## SET PROBLEM
Can you reproduce all of the material below with "Business Location" swapped for "Store Location", changing nothing else and omitting the pictures?

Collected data
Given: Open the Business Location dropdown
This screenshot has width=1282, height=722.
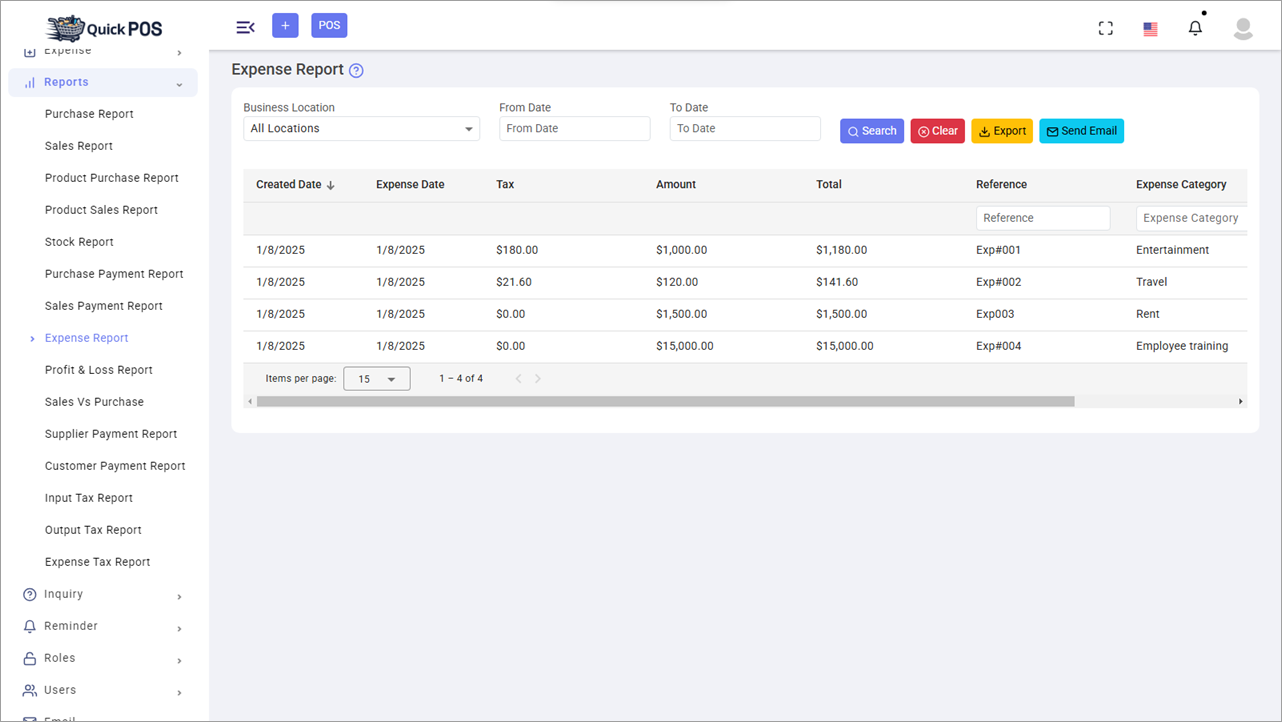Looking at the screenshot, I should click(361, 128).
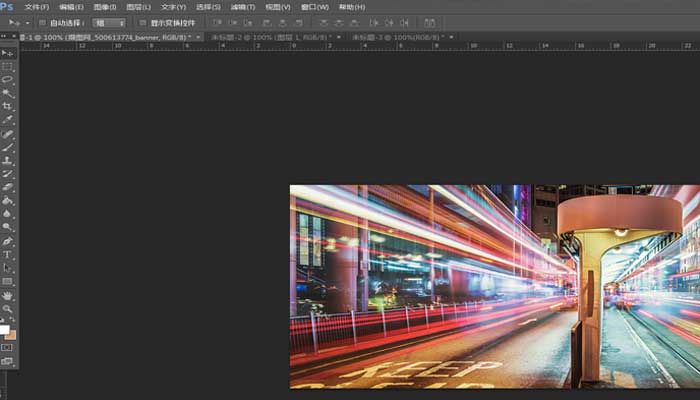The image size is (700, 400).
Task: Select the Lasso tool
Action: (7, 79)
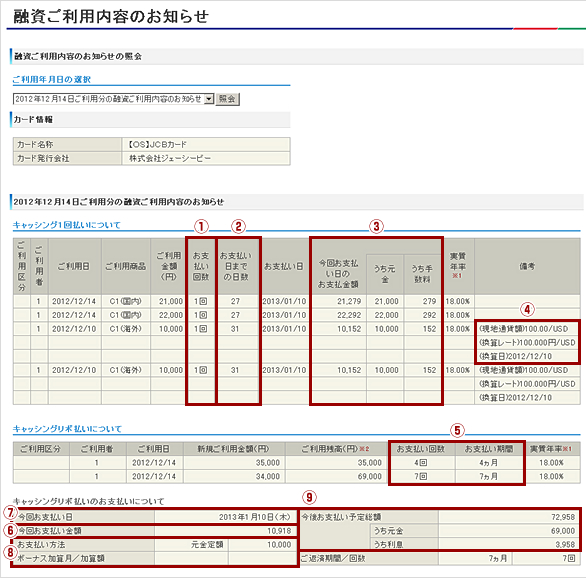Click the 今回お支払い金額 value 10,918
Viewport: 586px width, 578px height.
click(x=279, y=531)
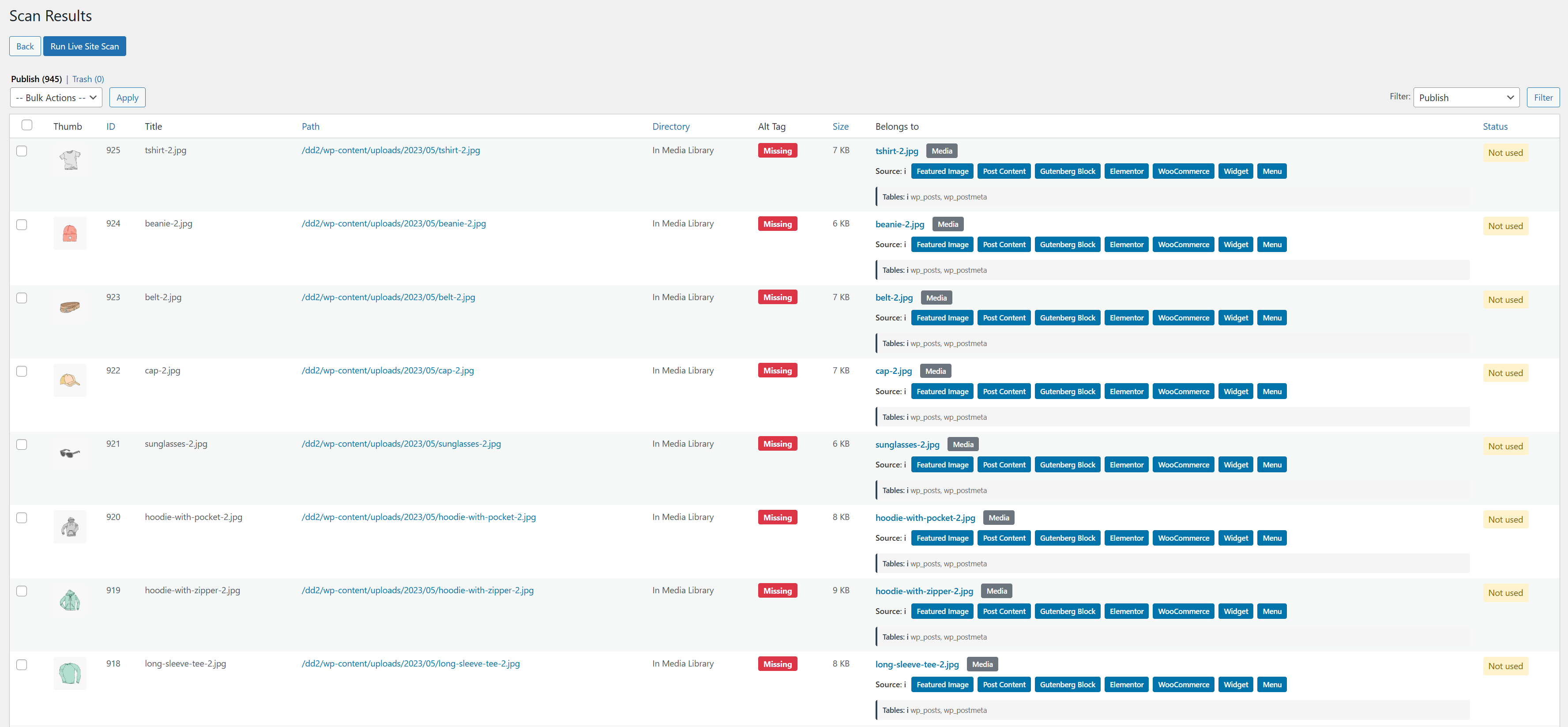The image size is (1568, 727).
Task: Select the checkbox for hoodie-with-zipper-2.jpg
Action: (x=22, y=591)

## FULL RESPONSE
Given: Open the Store Location dropdown
This screenshot has width=1282, height=722.
Looking at the screenshot, I should click(361, 128).
The image size is (700, 400).
Task: Select the Lasso tool
Action: (7, 79)
Click the 今回お支払い金額 value 10,918
Viewport: 586px width, 578px height.
click(x=279, y=531)
The image size is (1568, 727).
Task: Select the checkbox for hoodie-with-zipper-2.jpg
Action: (x=22, y=591)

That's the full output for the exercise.